Shoes with carbon fiber plates have been shown to affect running economy. A 2021 paper examined the impact of super shoes on the performance of runners.

== Context ==
Performance increases also translate into a better running economy for the general public. A New York Times study examining race results after the 2017 release of Nike’s Vaporfly 4% showed similar performance increases to the elite field. When compared to past years, the Strava study found people were likely to get a personal record and often had more to give in marathon performances while wearing carbon-plated super shoes. The benefits felt by the public added to the popularity of the carbon-plated running shoe, which made them particularly hard to find in the year of their introduction in 2017. The popularity of the advanced shoe design has continued into the present, with notable shoes being the Nike Vaporfly, Nike Alphafly and the recent On Cloudboom Strike LS featuring ON’s Lightspray upper.

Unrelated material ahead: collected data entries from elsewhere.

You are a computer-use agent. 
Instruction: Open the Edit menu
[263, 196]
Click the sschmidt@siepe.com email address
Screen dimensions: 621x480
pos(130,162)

The increasing popularity and results garnered by super shoes have allowed companies to push technological boundaries and athletes to continue pushing limits. Companies such as Puma have made banned super shoes that disregard World Athletics regulations, thereby making them illegal to use in competition. The Puma Fast-RB (rule-breaking) earns its name and shows what companies are capable of without restriction.

The legality of super shoes is also a current issue within World Athletics, the international governing body for Track and Field. World Athletics has set strict rules and regulations for competition spikes/shoes worn in international races; this is to maintain the integrity of the sport while also allowing athletes to use some of the newest technology. These regulations include a maximum stack height of 40 millimeters as well as a prohibition on shoes with more than one embedded plate or blade. These regulations eliminate some of the fastest shoes currently on the market in international competition. The reason for these types of shoes to be banned from World Athletics events is to keep competitions fair for all athletes.

Within regulations, companies have still made technological advances, with athletes finding results in the elite field and amongst amateur athletes. Running companies have delivered super shoes that have proven to make an athlete faster. These gains are still called into question, and the use of "technological doping" is an ongoing debate.